EL TEMPLO DE LOS SENTIDOS – 6

Aprendí que no se puede dar marcha atrás,

la esencia de la vida es ir hacia adelante.

La vida, en realidad, es una calle con un sentido único.

(Agatha Christie)

CAPÍTULO 6: La residencia

Laura

Sumergida en la bañera, desnuda, con los ojos cubiertos por un suave pañuelo de seda, intento relajarme, dejándome envolver por el suave aroma a rosas que desprenden las sales de baño y, sin proponérmelo, me dejo transportar hasta aquel lejano verano que pasé en casa de Judith.

Acababa de cumplir doce años cuando diagnosticaron una apendicitis a mamá, por lo que, Magda, su mejor amiga le propuso que me dejasen veranear en su casa mientras la operaban y se recuperaba. Para mí era como ir a esas colonias que mis amigas me explicaban, aunque a mí nunca me habían dejado ir con la excusa de que no comía bien, aunque sé que era porque mamá me protegía exageradamente.

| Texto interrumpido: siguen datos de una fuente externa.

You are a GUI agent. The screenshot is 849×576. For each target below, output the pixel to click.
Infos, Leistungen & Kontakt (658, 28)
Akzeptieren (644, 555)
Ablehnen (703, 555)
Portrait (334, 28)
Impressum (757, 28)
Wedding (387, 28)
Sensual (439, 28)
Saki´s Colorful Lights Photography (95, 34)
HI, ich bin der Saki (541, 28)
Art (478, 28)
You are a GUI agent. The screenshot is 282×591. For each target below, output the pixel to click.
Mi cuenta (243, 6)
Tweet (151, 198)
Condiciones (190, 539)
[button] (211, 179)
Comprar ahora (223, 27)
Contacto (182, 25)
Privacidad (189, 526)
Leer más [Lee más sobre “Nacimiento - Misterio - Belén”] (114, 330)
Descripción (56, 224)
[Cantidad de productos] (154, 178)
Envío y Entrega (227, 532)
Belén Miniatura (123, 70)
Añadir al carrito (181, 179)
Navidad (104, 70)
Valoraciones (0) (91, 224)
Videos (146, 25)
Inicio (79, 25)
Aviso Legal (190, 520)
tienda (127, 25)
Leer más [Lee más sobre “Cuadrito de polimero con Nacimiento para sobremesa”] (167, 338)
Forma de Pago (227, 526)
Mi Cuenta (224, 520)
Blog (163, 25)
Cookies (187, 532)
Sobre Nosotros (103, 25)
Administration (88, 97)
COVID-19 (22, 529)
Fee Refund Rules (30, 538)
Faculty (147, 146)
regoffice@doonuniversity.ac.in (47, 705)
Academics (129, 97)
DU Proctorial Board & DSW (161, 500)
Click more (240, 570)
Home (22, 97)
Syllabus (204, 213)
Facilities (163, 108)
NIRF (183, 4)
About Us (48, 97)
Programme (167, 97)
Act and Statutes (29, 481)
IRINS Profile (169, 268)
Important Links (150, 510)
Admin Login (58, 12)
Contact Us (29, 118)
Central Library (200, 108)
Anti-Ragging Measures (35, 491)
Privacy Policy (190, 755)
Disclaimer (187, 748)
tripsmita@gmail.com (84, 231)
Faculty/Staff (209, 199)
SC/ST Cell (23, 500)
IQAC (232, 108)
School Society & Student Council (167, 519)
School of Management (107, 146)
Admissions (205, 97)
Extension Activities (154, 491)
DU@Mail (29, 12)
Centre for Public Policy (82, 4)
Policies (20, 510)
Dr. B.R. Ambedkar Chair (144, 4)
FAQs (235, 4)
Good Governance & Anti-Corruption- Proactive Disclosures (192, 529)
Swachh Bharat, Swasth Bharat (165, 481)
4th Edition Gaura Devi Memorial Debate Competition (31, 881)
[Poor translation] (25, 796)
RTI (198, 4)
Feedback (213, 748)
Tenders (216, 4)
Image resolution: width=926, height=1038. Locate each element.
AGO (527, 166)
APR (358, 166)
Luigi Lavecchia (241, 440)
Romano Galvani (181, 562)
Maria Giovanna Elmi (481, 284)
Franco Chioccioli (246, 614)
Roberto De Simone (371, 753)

Mis padres y yo residíamos en un pequeño piso en el centro de la ciudad, mientras que la familia de Judith vivía en una casa de tres plantas en un pueblo cercano. Al contrario que nosotros, ellos eran muchos, los abuelos maternos, los padres, dos hermanos mayores que Judith, ella y su hermano menor, que se llevaba un año conmigo.

Íbamos a la misma escuela, aunque ella estaba dos cursos por delante, y yo, si he de ser sincera, la admiraba. No podía evitar compararme con ella y me sentía como un patito feo. Judith tenía largas piernas, pechos redondos, melena rubia y era muy simpática y atrevida. Al contrario, yo era baja, delgada, cara aniñada, pelo corto, tan tímida que no me atrevía ni a sonreír, por lo que, como decía mamá, parecía que siempre estaba enfadada.

Por eso, no podía evitar sentir envidia por ella y sus amigas, a la vez que la adoraba, incluso había soñado que era la hermana que nunca había tenido.

Ese verano, gracias a ella y a su maravillosa familia, maduré mientras me sentía acogida como una más. Acostumbrada a jugar en soledad bajo la severa mirada de mamá, me sentí liberada de esa presión, a la vez que inmensamente feliz de que Judith me confiase sus secretos más íntimos como, por ejemplo, que estaba enamorada de Felipe, un chico que acababa de cumplir la mayoría de edad.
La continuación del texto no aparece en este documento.